§ **How to complete this task**: Would you print the records below without changing anything?

Records to process Start Marker

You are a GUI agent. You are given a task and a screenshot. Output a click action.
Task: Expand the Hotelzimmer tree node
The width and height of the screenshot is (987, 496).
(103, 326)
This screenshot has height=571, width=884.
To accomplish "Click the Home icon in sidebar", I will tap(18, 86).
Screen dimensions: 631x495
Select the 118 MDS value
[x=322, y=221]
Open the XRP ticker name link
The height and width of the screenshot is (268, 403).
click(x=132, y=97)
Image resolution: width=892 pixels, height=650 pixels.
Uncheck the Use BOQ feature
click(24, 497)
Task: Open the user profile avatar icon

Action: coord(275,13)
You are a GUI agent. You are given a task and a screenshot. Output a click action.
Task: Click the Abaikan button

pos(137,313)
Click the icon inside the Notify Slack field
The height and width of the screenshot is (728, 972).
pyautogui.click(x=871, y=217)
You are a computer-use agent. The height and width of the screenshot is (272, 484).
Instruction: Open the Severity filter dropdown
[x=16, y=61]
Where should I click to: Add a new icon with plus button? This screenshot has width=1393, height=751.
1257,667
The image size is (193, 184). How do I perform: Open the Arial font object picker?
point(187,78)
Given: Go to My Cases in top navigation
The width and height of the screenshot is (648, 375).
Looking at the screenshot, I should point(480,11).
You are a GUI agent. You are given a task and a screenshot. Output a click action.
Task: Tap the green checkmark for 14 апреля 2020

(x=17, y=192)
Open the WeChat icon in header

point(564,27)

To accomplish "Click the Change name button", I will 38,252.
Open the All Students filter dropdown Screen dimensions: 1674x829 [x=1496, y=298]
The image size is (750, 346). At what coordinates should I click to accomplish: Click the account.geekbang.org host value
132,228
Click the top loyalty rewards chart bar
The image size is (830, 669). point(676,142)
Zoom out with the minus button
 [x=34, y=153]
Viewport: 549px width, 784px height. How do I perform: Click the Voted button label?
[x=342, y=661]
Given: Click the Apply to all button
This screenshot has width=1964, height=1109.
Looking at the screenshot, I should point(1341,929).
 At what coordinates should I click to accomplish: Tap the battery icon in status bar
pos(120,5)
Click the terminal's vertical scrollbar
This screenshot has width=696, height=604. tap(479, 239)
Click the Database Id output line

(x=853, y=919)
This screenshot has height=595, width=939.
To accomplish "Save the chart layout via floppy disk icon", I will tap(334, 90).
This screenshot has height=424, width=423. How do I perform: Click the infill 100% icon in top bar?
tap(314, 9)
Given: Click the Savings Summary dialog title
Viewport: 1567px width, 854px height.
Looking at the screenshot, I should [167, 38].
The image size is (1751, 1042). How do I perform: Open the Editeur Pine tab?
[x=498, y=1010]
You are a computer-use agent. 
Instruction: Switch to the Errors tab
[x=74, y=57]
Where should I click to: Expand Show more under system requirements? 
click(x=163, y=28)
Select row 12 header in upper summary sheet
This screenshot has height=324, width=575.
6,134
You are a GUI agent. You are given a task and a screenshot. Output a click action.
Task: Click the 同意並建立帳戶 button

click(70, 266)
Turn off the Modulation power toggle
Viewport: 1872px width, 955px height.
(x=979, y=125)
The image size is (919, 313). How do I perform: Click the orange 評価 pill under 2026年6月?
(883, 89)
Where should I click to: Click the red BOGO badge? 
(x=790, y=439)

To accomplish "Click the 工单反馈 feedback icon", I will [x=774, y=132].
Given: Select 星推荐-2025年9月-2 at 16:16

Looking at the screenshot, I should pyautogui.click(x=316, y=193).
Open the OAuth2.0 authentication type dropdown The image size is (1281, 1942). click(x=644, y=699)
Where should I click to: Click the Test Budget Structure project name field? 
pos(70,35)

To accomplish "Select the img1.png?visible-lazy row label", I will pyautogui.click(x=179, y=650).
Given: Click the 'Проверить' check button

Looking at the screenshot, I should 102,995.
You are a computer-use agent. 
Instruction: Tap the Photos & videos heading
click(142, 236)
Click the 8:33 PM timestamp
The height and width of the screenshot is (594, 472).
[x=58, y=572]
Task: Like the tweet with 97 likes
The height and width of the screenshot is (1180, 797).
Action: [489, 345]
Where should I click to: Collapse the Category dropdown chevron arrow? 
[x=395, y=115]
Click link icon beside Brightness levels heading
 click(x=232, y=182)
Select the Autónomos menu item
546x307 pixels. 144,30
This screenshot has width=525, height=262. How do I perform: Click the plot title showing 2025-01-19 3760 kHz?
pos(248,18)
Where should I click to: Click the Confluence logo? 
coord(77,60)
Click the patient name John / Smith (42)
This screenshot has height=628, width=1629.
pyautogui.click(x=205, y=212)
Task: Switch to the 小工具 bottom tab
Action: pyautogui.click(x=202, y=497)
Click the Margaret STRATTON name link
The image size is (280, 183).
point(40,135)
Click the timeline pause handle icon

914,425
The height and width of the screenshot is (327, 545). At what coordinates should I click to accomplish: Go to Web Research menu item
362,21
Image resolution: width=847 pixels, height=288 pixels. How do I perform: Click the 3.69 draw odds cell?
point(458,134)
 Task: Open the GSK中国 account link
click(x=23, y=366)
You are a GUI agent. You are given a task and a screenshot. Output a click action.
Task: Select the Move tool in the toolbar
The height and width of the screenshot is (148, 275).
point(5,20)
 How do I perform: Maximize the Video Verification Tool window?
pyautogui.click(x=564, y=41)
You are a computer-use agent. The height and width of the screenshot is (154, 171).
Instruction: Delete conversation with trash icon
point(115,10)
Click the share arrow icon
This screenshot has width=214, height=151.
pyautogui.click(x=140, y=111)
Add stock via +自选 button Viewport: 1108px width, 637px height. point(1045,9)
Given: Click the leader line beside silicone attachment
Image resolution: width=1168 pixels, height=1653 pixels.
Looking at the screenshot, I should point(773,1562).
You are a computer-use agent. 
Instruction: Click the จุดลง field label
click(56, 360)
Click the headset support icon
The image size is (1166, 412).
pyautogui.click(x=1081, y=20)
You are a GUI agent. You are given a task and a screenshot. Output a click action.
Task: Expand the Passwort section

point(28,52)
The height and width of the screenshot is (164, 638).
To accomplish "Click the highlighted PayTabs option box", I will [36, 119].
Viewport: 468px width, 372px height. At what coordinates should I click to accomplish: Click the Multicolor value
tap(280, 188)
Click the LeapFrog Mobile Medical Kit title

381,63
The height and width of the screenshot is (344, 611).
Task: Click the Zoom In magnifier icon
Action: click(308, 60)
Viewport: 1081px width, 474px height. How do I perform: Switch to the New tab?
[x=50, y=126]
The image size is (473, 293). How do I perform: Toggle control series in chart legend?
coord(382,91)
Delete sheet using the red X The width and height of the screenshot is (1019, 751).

Records to process End Marker

§ **Result of this exercise**:
You are a GUI agent. You are given a task and a screenshot. Output a click action.
Task: Expand the Hotelzimmer tree node
The width and height of the screenshot is (987, 496).
(103, 326)
This screenshot has height=571, width=884.
To accomplish "Click the Home icon in sidebar", I will tap(18, 86).
Screen dimensions: 631x495
Select the 118 MDS value
[x=322, y=221]
Open the XRP ticker name link
The height and width of the screenshot is (268, 403).
click(x=132, y=97)
Image resolution: width=892 pixels, height=650 pixels.
Uncheck the Use BOQ feature
click(24, 497)
Task: Open the user profile avatar icon

Action: coord(275,13)
You are a GUI agent. You are given a task and a screenshot. Output a click action.
Task: Click the Abaikan button

pos(137,313)
Click the icon inside the Notify Slack field
The height and width of the screenshot is (728, 972).
pyautogui.click(x=871, y=217)
You are a computer-use agent. The height and width of the screenshot is (272, 484).
Instruction: Open the Severity filter dropdown
[x=16, y=61]
Where should I click to: Add a new icon with plus button? This screenshot has width=1393, height=751.
1257,667
The image size is (193, 184). How do I perform: Open the Arial font object picker?
point(187,78)
Given: Go to My Cases in top navigation
The width and height of the screenshot is (648, 375).
Looking at the screenshot, I should point(480,11).
You are a GUI agent. You are given a task and a screenshot. Output a click action.
Task: Tap the green checkmark for 14 апреля 2020

(x=17, y=192)
Open the WeChat icon in header

point(564,27)

To accomplish "Click the Change name button", I will 38,252.
Open the All Students filter dropdown Screen dimensions: 1674x829 [x=1496, y=298]
The image size is (750, 346). At what coordinates should I click to accomplish: Click the account.geekbang.org host value
132,228
Click the top loyalty rewards chart bar
The image size is (830, 669). point(676,142)
Zoom out with the minus button
 [x=34, y=153]
Viewport: 549px width, 784px height. How do I perform: Click the Voted button label?
[x=342, y=661]
Given: Click the Apply to all button
This screenshot has width=1964, height=1109.
Looking at the screenshot, I should point(1341,929).
 At what coordinates should I click to accomplish: Tap the battery icon in status bar
pos(120,5)
Click the terminal's vertical scrollbar
This screenshot has width=696, height=604. tap(479, 239)
Click the Database Id output line

(x=853, y=919)
This screenshot has height=595, width=939.
To accomplish "Save the chart layout via floppy disk icon", I will tap(334, 90).
This screenshot has height=424, width=423. How do I perform: Click the infill 100% icon in top bar?
tap(314, 9)
Given: Click the Savings Summary dialog title
Viewport: 1567px width, 854px height.
Looking at the screenshot, I should [167, 38].
The image size is (1751, 1042). How do I perform: Open the Editeur Pine tab?
[x=498, y=1010]
You are a computer-use agent. 
Instruction: Switch to the Errors tab
[x=74, y=57]
Where should I click to: Expand Show more under system requirements? 
click(x=163, y=28)
Select row 12 header in upper summary sheet
This screenshot has height=324, width=575.
6,134
You are a GUI agent. You are given a task and a screenshot. Output a click action.
Task: Click the 同意並建立帳戶 button

click(70, 266)
Turn off the Modulation power toggle
Viewport: 1872px width, 955px height.
(x=979, y=125)
The image size is (919, 313). How do I perform: Click the orange 評価 pill under 2026年6月?
(883, 89)
Where should I click to: Click the red BOGO badge? 
(x=790, y=439)

To accomplish "Click the 工单反馈 feedback icon", I will [x=774, y=132].
Given: Select 星推荐-2025年9月-2 at 16:16

Looking at the screenshot, I should pyautogui.click(x=316, y=193).
Open the OAuth2.0 authentication type dropdown The image size is (1281, 1942). click(x=644, y=699)
Where should I click to: Click the Test Budget Structure project name field? 
pos(70,35)

To accomplish "Select the img1.png?visible-lazy row label", I will pyautogui.click(x=179, y=650).
Given: Click the 'Проверить' check button

Looking at the screenshot, I should 102,995.
You are a computer-use agent. 
Instruction: Tap the Photos & videos heading
click(142, 236)
Click the 8:33 PM timestamp
The height and width of the screenshot is (594, 472).
[x=58, y=572]
Task: Like the tweet with 97 likes
The height and width of the screenshot is (1180, 797).
Action: [489, 345]
Where should I click to: Collapse the Category dropdown chevron arrow? 
[x=395, y=115]
Click link icon beside Brightness levels heading
 click(x=232, y=182)
Select the Autónomos menu item
546x307 pixels. 144,30
This screenshot has width=525, height=262. How do I perform: Click the plot title showing 2025-01-19 3760 kHz?
pos(248,18)
Where should I click to: Click the Confluence logo? 
coord(77,60)
Click the patient name John / Smith (42)
This screenshot has height=628, width=1629.
pyautogui.click(x=205, y=212)
Task: Switch to the 小工具 bottom tab
Action: pyautogui.click(x=202, y=497)
Click the Margaret STRATTON name link
The image size is (280, 183).
point(40,135)
Click the timeline pause handle icon

914,425
The height and width of the screenshot is (327, 545). At what coordinates should I click to accomplish: Go to Web Research menu item
362,21
Image resolution: width=847 pixels, height=288 pixels. How do I perform: Click the 3.69 draw odds cell?
point(458,134)
 Task: Open the GSK中国 account link
click(x=23, y=366)
You are a GUI agent. You are given a task and a screenshot. Output a click action.
Task: Select the Move tool in the toolbar
The height and width of the screenshot is (148, 275).
point(5,20)
 How do I perform: Maximize the Video Verification Tool window?
pyautogui.click(x=564, y=41)
You are a computer-use agent. The height and width of the screenshot is (154, 171).
Instruction: Delete conversation with trash icon
point(115,10)
Click the share arrow icon
This screenshot has width=214, height=151.
pyautogui.click(x=140, y=111)
Add stock via +自选 button Viewport: 1108px width, 637px height. point(1045,9)
Given: Click the leader line beside silicone attachment
Image resolution: width=1168 pixels, height=1653 pixels.
Looking at the screenshot, I should point(773,1562).
You are a computer-use agent. 
Instruction: Click the จุดลง field label
click(56, 360)
Click the headset support icon
The image size is (1166, 412).
pyautogui.click(x=1081, y=20)
You are a GUI agent. You are given a task and a screenshot. Output a click action.
Task: Expand the Passwort section

point(28,52)
The height and width of the screenshot is (164, 638).
To accomplish "Click the highlighted PayTabs option box", I will [36, 119].
Viewport: 468px width, 372px height. At what coordinates should I click to accomplish: Click the Multicolor value
tap(280, 188)
Click the LeapFrog Mobile Medical Kit title

381,63
The height and width of the screenshot is (344, 611).
Task: Click the Zoom In magnifier icon
Action: click(308, 60)
Viewport: 1081px width, 474px height. How do I perform: Switch to the New tab?
[x=50, y=126]
The image size is (473, 293). How do I perform: Toggle control series in chart legend?
coord(382,91)
Delete sheet using the red X The width and height of the screenshot is (1019, 751).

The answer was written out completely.